One of the key research goals of the Feeley Lab is to understand how species are responding to climate change, with particular focus on tree species. Global warming is increasing a worldwide trend of warm-adapted species dominance, a process known as “thermophilization”. However, the mechanisms for themophilization remain poorly understood and the process often lags behind climatic warming, with some studies even indicating little to no response.
A recent study published in PNAS (de Frenne et. al. 2013) has highlighted the importance of canopy density in buffering climatic warming for sub-canopy plant species, therefore slowing the process of thermophilization.
Using a database of >1,400 resurveyed vegetation plots in forests across Europe and North America, this study provides empirical evidence for significant thermophilization of understory vegetation.

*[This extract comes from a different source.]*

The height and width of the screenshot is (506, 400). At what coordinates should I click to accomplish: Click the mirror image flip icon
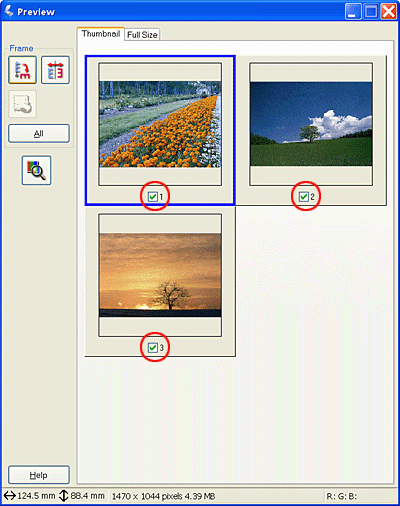tap(55, 70)
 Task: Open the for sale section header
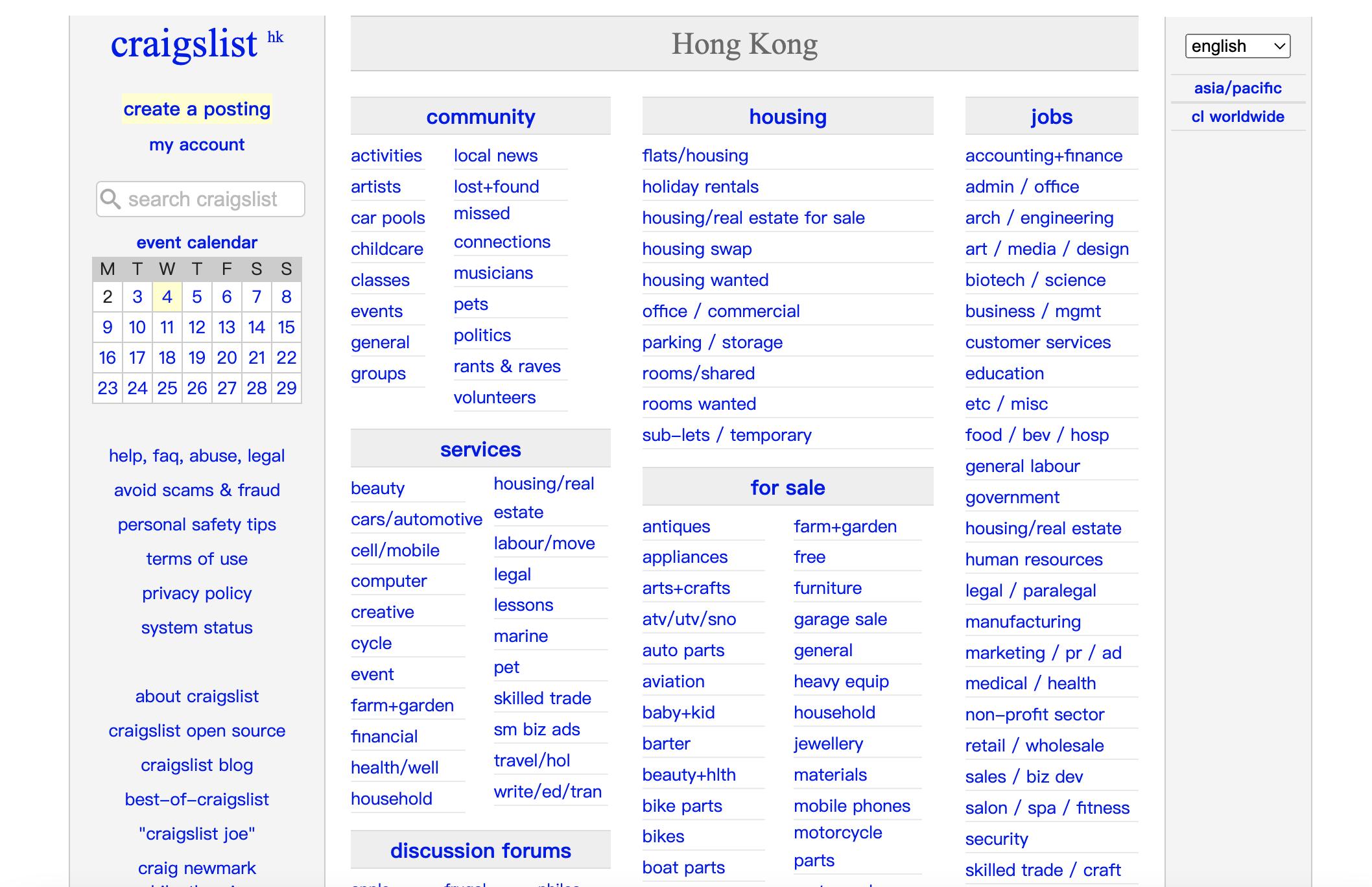tap(787, 488)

However, the extent of thermophilization was buffered in forests with dense canopies. Forests with dense canopies create a microclimate that protects species that are less warm-tolerant. De Frenne et. al. present data suggesting a relationship between canopy density and thermal tolerance of sub-canopy species; denser canopies favoured cooler plants.They added that these conditions could be a “critical mechanism” in the conservation of forest plant diversity.This sub-canopy microclimate effect is likely due to increased shading during the growing season in denser forests, which leads to cooler forest-floor temperatures. This effect may be increasing as the number of forests stands increase across the temperate zones.
This provides some useful insights into conservation management practices; is it better to fell entire areas (therefore maintain density where canopy persists) or to selectively log (which conserves large areas but disrupts canopy density).